Lo más poderoso e intrigante de esta joven artista plástica parecía radicar en su imaginación iconográfica desbordante.
En esas pinturas, un relato frondoso se multiplica en asociaciones inesperadas y metamorfosis truculentas: un raro universo de bichos disecados, órganos y arterias, prótesis delirantes, máquinas tentaculares.
La pintura misma procede como un mecanismo de relojería, enloquecido y perfeccionista, que engarza elementos incongruentes y torna lo siniestro en sofisticada gramática.
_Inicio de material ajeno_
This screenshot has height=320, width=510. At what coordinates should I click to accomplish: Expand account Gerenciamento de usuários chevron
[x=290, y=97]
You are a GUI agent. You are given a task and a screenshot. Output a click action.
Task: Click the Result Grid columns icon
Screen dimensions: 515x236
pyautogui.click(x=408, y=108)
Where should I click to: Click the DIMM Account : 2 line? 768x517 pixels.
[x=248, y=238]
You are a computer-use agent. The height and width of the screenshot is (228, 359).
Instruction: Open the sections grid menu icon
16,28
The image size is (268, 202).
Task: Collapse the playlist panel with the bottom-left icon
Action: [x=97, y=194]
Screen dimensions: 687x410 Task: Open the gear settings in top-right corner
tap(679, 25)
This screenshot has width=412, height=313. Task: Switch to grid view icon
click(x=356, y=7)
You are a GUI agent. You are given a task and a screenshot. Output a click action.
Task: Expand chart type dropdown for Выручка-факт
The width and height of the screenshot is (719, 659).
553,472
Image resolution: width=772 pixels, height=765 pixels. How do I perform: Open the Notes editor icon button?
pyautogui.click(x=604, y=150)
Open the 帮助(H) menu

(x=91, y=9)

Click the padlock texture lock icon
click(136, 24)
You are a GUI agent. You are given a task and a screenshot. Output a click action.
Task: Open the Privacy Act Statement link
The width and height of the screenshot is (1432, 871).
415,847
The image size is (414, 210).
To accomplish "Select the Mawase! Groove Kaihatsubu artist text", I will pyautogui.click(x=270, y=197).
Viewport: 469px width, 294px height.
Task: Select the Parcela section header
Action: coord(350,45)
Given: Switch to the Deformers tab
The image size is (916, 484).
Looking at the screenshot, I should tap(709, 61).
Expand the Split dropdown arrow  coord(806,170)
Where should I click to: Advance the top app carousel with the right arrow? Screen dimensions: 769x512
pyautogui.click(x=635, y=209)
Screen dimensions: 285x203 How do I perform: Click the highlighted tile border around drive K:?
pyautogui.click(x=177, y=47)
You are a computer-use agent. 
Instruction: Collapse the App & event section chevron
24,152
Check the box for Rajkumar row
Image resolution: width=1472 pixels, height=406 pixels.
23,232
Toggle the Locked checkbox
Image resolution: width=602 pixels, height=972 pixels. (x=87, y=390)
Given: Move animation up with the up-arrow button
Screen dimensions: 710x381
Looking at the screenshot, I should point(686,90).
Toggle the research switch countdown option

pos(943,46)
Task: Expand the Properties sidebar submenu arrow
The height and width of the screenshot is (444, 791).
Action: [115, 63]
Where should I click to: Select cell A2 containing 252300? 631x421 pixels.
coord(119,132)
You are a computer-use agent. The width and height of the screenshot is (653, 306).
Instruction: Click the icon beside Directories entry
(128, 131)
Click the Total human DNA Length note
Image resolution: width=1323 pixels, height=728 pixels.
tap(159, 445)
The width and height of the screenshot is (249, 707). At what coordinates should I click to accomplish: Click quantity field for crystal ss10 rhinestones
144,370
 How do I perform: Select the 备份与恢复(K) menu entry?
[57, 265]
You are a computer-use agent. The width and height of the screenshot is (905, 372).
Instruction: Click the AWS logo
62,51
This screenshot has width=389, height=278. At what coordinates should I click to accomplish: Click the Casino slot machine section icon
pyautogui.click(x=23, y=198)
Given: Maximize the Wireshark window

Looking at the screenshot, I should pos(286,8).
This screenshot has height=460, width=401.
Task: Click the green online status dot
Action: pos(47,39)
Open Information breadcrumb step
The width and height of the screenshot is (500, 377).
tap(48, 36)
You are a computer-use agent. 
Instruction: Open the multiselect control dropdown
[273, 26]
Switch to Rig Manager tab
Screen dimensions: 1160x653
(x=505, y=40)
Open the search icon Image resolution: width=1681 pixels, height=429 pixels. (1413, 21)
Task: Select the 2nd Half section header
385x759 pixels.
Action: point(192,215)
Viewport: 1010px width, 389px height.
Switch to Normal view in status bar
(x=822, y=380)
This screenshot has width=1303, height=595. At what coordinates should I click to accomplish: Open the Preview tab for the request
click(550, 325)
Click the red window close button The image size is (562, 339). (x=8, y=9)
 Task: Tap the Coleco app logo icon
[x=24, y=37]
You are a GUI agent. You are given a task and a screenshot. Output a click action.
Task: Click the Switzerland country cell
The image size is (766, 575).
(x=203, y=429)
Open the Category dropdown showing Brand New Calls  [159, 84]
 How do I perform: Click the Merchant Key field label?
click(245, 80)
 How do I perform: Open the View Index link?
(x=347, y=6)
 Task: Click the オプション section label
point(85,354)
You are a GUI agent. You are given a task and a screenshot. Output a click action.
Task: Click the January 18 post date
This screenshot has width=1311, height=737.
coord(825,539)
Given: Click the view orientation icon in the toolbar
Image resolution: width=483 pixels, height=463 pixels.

Este lenguaje llega a un punto de madurez en el conjunto de pinturas sobre fondo negro que la artista realiza durante el año 2002. El espacio pictórico se vuelve más complejo. La paleta apaga algunos tintes brillantes para concentrarse en estructuras de iluminación más audaces. El arborescente repertorio incorpora el adorno popular: espejitos orlados, filetes de carrusel, estatuillas imitación rococó. La arquitectura compositiva, no obstante, impide reducir su horror vacui al decorativismo celebrado como femenino en el discurso posmoderno de las artes. La cabeza de chancho no está “servida” en la mesa impoluta, no forma parte de la representación que esconde la pincelada imitando el preciosismo de los tempranos bodegones burgueses. Parece recortada y pegada de otra pintura, viene a “manchar” el silencio ambiguo de la cristalería brillante y las curvas sensuales de los muebles, a tornarlo amenazante. En su síntesis formal, esta obra de algún modo cierra la serie febril- y hasta por momentos festiva- de las pinturas negras.
Las fantasmagorías de Mariana López asumen en este momento formas más variadas, inoculándose, a veces, como invasiones virales, dentro de simulacros de pinturas históricas. Notable es el caso de un ampuloso monocromo azul que parodia el decoro del clasicismo académico, convirtiendo los vacíos teatrales en una alfombra absurda, y poblando de finas mascotas domésticas la viril escena que reúne prelados, políticos y damas elegantes. En otro grupo de pinturas, esta vez en formatos medianos y pequeños, López parte de fotografías o de fotogramas cinematográficos y realiza su versión de la pintura realista. Las escenas marginales, la pincelada parda y pastosa, la composición “de instantánea” recuerdan a Daumier, y a la pintura de fin de siglo que ya se debatía con el universo visual de los medios.
También invade la artista, en esta etapa, el género del retrato. Estas piezas nos dejan ver de qué modo el trazo pictórico contribuye a delatar con amargo humor el hieratismo fotográfico. La frontalidad de los personajes parece forzada, dudosa la complacencia de sus poses, perturbadora la presencia de objetos supuestamente secundarios. Es una exposición interesante porque no da cuenta de un ciclo cerrado sino de un momento de crisis, transformación y apertura. La pintura de Mariana López sigue creciendo, con intensidad pareja, por costados diversos. Apresurado resultaría ahora intentar encerrarla en un pronóstico, en un sentido prefijado.